Units can be queued to be built anywhere in the map, but the trick is that you must pick them with your jet, at any base you control, and then drop them on the ground before they are active. Only one unit can be built at a time, and before the next one can be queued, you have to first pick and drop the last one that was built. Another important detail is that units are assigned orders at the moment they are queued, and interestingly… different orders have different costs. It’s cheaper to queue a unit to hold a position than to have one ordered to attack the enemy base. You can change the orders when you have a unit picked up, but it still cost to change the orders.

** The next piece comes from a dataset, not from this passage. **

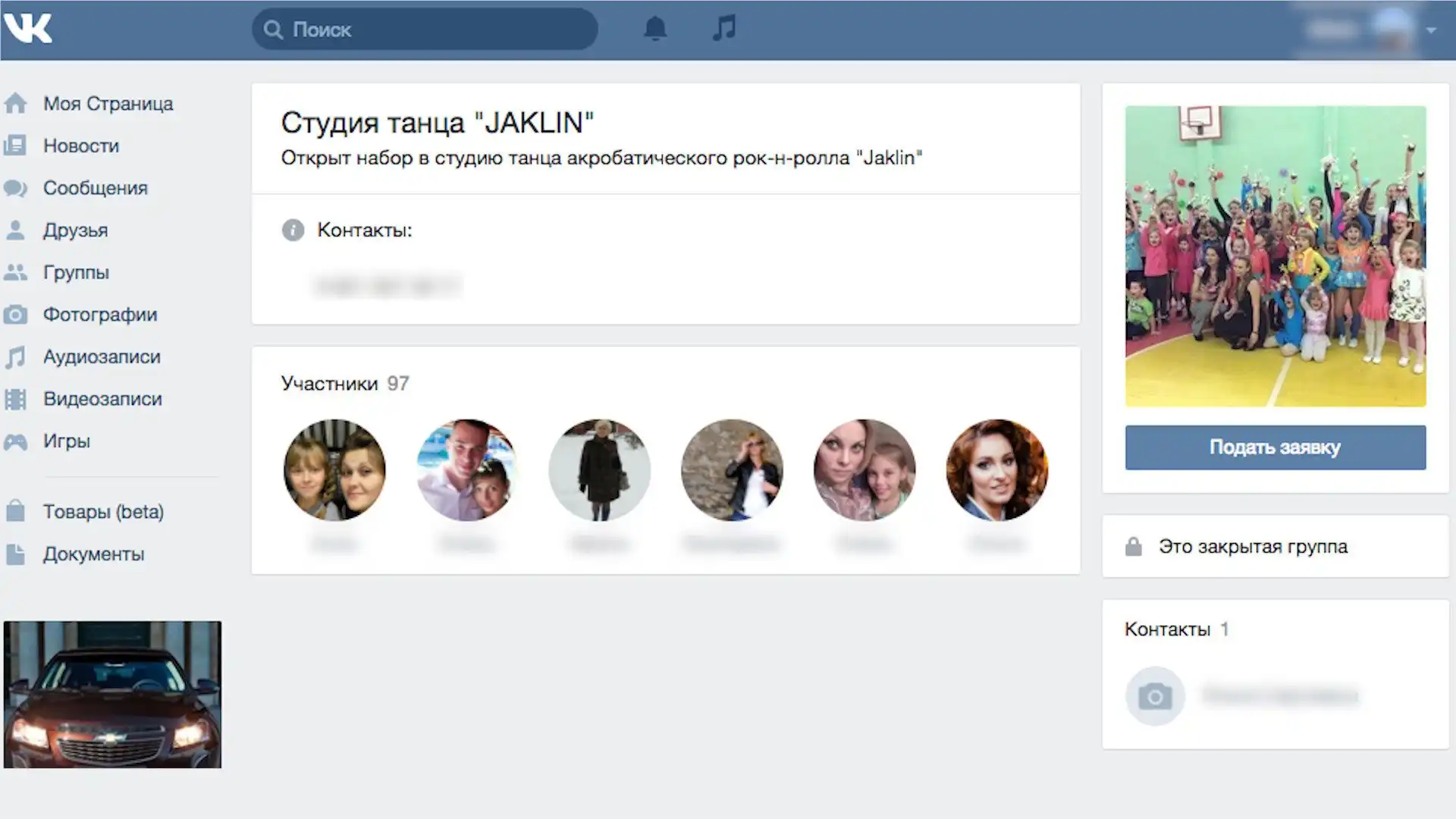Click the VK logo icon
Viewport: 1456px width, 819px height.
(x=27, y=29)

Unfortunately, the AI is not smart enough most of the time to choose the best route when you give them orders to move to a certain spot. You will find yourself babysitting them – making sure they don’t get stuck or self-destruct by going into lava. Usually, your best bet is to drop the units as close as possible to the base you want to capture.
Most units are also limited by energy just as your mech. Thankfully, they don’t die when they run out of energy, they simply are unable to move. That’s where the supply truck becomes important. A specialized unit designed to automatically refuel nearby units. Or you can simply drop them off at a base to refuel and rearm. A unit that doesn’t need refueling – being the second most important unit behind your mech, is the infantry. It’s the cheapest, weakest unit, but it’s also the only unit that can capture bases on top of requiring no energy. Its also important to know that in order to capture a base, you need a total of 4 infantry units stationed inside.

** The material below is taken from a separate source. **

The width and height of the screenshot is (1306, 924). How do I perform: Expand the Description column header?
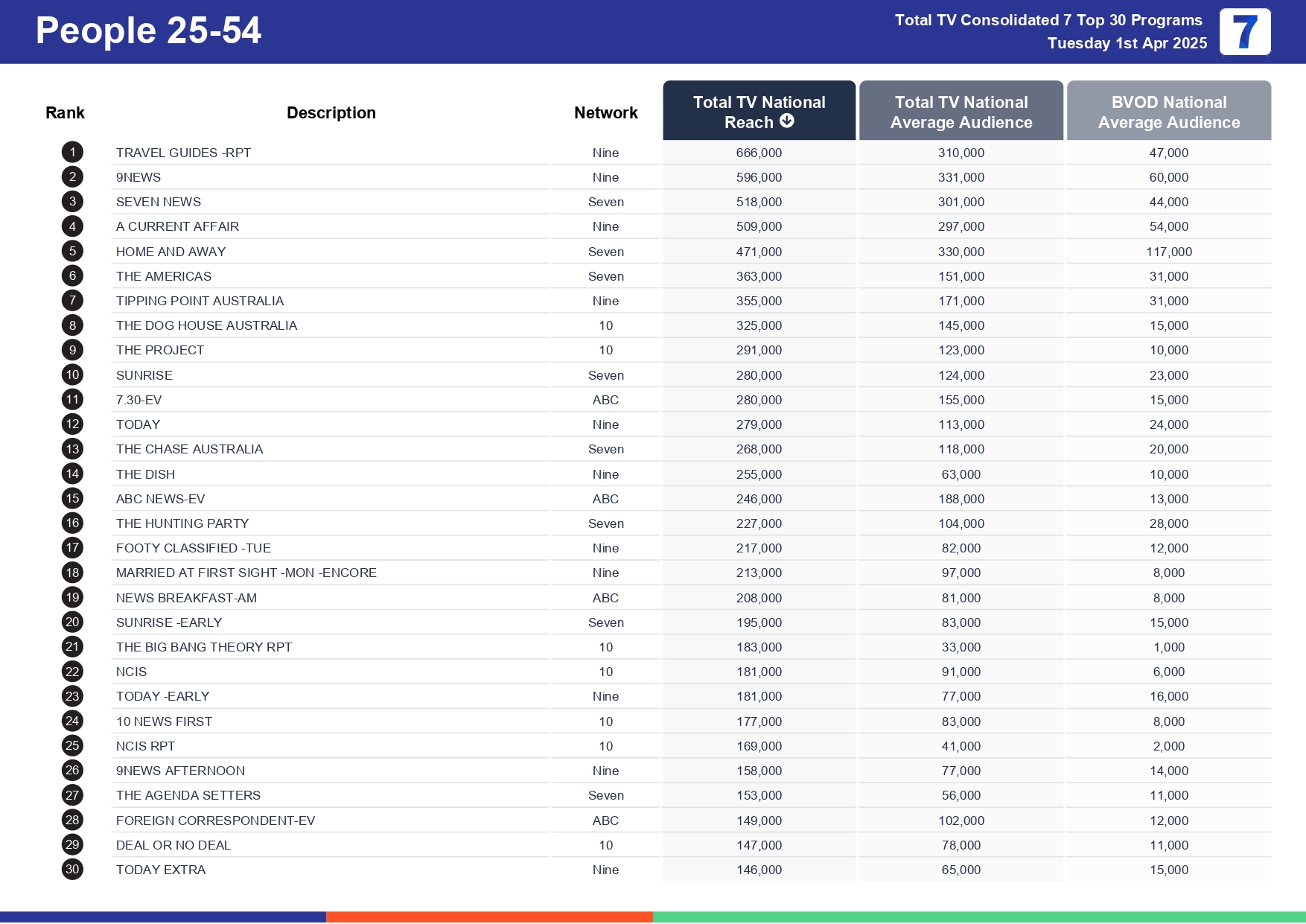pyautogui.click(x=331, y=112)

Other units consist of the armored truck, a step up from the infantry – the motorbike, weaker than the armored truck, but it is also the fastest unit – the tank, which should be the backbone of your army – the gunboat, which can only be used in water and has the greatest visibility – the SAM truck, the only mobile unit that can attack the enemy while in jet form – finally, the cannon, a static and vulnerable defensive unit, that can attack both ground and air.
Oh man… this is the first game out of all the previous RTS retrospectives were I was having a blast playing. Attribute this to several important factors.
Overall, this game can still stand proudly of its accomplishments. It is easy to see how it changed the landscape for RTS games, and laid the foundations for Dune II. The only thing missing from the RTS formula we know today is the building of structures, resource gathering through specialized units or structures, and a tech tree.